Он тряс Бута до тех пор, пока слова сами не нашли дорогу сквозь стучащие зубы Бута.
— Убьете меня!
Он крепко держал его и тряс сильно и равномерно, словно массировал, ухватив за рубаху, за кожу под рубахой, чувствуя, как в теле врага рождается ужас.
— Прощайте, мистер Никто. О вас не будут писать статьи в журналах, не будет передач по телевидению, не будет и славы, лишь безымянная могила и никаких упоминаний в учебниках истории, нет! А теперь вон отсюда! Вон, пока я не прикончил тебя на месте!
Он толкнул Бута, и тот побежал, упал, поднялся и снова побежал прямо к выходу, к той самой двери, которую трясли, в которую колотили кулаками, которую пробили почти насквозь.
За нею был Фиппс, кричавший из темноты.
— Не в эту дверь! — воскликнул Бэйс и указал Буту в противоположную сторону.
Тот повернулся на всем бегу, споткнулся, чуть не упал и побежал к другой двери. Перед нею он остановился, шатаясь, и протянул руку...
— Стойте! — крикнул Бэйс и, приблизившись, наотмашь ударил Бута по лицу. Брызги пота, словно брызги дождя, разлетелись во все стороны.— Я...— промолвил Бэйс,— я должен был это сделать...
Посмотрев на свою руку, он отпер дверь.
Они увидели ночное небо, звезды и пустую улицу.
Бут отшатнулся назад, в его больших темных влажных глазах ребенка застыла обида и недоумение; это были глаза оленя, который сам себе нанес увечье, который будет постоянно ранить и калечить себя.
— Уходите,— сказал Бэйс.
Бут бросился в дверь, она захлопнулась, и Бэйс прислонился к ней, тяжело дыша.
В другом конце зала в другую дверь снова стучали, крича и умоляя. Бэйс смотрел на эту трясущуюся, но, казалось, такую далекую дверь. За нею был Фиппс, но он подождет.

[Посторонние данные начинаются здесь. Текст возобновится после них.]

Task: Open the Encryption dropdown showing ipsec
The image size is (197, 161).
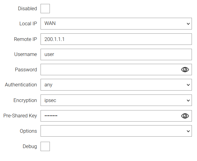Action: 116,101
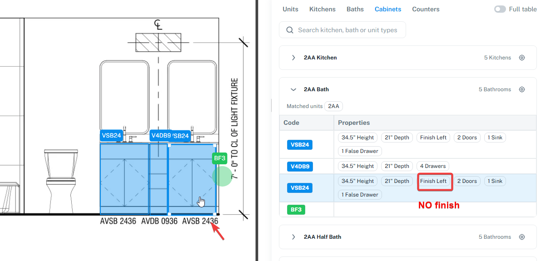Expand the 2AA Kitchen section

coord(293,58)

Теперь же...
Пустой зрительный зал казался огромным, как луг у Геттисберга, когда многочисленная толпа покинула его и разъехалась по домам, а солнце опустилось за горизонтом. Там, где стояли люди, а потом разошлись, где стоял фермер с сынишкой на плечах, повторявшим каждое слово президента, было пусто...
На сцене не сразу, а после долгих колебаний он наконец протянул руку и коснулся плеча Линкольна.

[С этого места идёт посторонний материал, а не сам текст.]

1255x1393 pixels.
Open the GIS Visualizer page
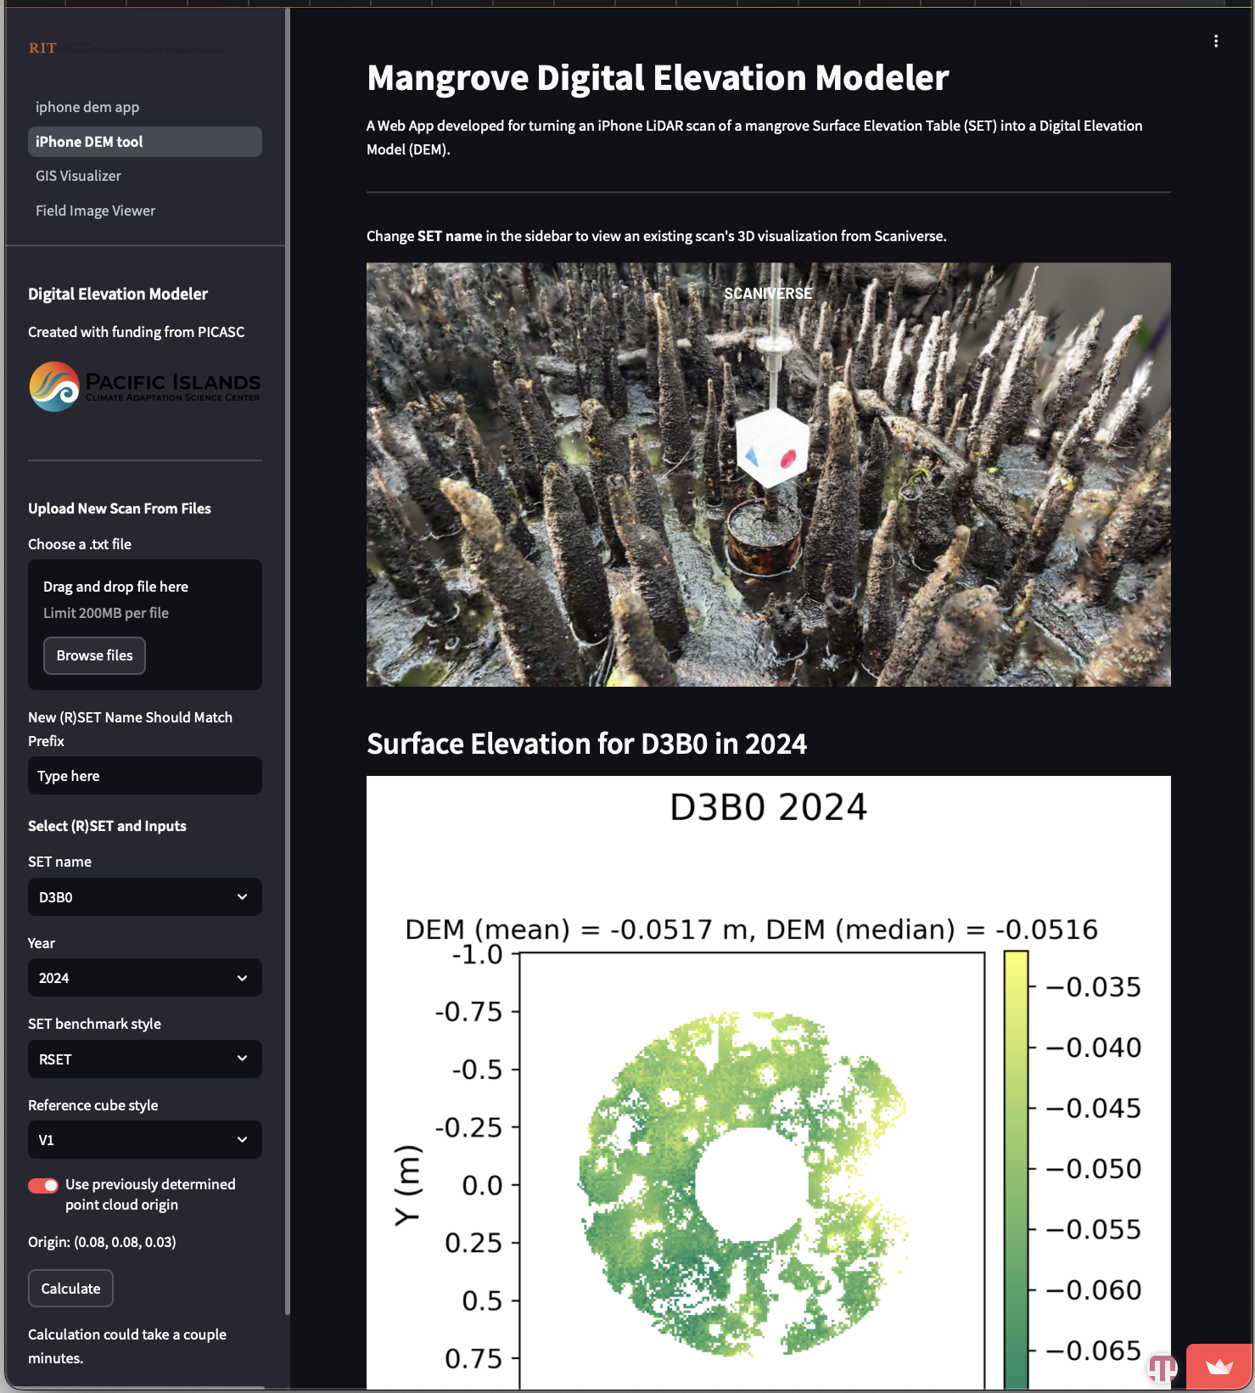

«Безумец,— подумал он, стоя в полумраке сцены.— Не делай этого, не делай. Остановись! Зачем? Это глупо. Остановись».
То, что надо было найти, он нашел. То, что надо было сделать, он сделал.
Слезы текли по его лицу.
Он рыдал. Он задыхался от рыданий. Он не мог остановить слез, и они лились неудержимо.

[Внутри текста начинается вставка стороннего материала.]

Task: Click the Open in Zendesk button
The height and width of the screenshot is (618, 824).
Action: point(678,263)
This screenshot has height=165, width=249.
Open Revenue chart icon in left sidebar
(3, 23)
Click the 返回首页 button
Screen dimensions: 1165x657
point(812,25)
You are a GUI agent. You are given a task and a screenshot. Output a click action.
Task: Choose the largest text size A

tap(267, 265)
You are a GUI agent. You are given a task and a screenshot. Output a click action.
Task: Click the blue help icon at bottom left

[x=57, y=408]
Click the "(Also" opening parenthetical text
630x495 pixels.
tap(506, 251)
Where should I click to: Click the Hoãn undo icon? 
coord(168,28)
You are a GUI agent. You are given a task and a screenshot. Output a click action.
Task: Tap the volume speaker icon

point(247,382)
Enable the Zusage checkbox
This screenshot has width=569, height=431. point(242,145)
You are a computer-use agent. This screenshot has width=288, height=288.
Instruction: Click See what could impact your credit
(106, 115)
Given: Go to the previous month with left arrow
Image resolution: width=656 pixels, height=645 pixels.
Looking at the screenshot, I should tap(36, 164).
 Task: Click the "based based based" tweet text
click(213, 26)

Мистер Линкольн мертв. Мистер Линкольн мертв!
А он отпустил убийцу.
Запах сарсапарели
Три дня кряду Уильям Финч спозаранку забирался на чердак и до вечера тихо стоял в полутьме, обдуваемый сквозняком. Ноябрь был на исходе, и три дня мистер Финч простоял так в одиночестве, чувствуя, что само Время тихо, безмолвно осыпается белыми хлопьями с бескрайнего свинцового неба, укрывает холодным пухом крышу и припудривает карнизы. Он стоял неподвижно, смежив веки. Тянулись долгие, серые дни, солнце не показывалось, от ветра чердак ходил ходуном, словно утлая лодка на волнах, скрипел каждой своей косточкой, стряхивал слежавшуюся за десятилетия пыль с балок, с покоробившихся досок и дранки. Все вокруг охало и ахало, стонало и кряхтело, а Уильям Финч стоял и вдыхал сухие тонкие запахи, словно изысканные духи, и приобщался к издавна копившимся здесь сокровищам.
— А-а,— глубокий вдох.
Внизу жена его Кора то и дело прислушивалась, но ни разу не слыхала, чтобы он прошел по чердаку, или переступил с ноги на ногу, или шевельнулся. Ей чудилось только, что он шумно дышит там, на продуваемом всеми ветрами чердаке,— медленно, мерно, глубоко, будто работают старые кузнечные мехи.
— Смех, да и только,— пробормотала она.
На третий день когда он торопливо спустился к обеду, с лица его не сходила улыбка — он улыбался унылым стенам, щербатым тарелкам, исцарапанным ложкам и вилкам и даже собственной жене!
— Чему радуешься? — спросила она.
— Просто настроение хорошее. Отменнейшее! — Он засмеялся.
Он был что-то не в меру весел. Буйная радость бродила и бурлила в нем — того и гляди, выплеснется через край. Жена нахмурилась:
— Чем это от тебя пахнет?
— Пахнет? Пахнет? Как так — пахнет? — Финч вскинул седеющую голову.
Жена подозрительно принюхалась.
— Сарсапарелью, вот как.
— Быть этого не может!
Его нервическая веселость разом оборвалась, будто слова жены повернули какой-то выключатель. Он был ошеломлен, растерян и вдруг насторожился.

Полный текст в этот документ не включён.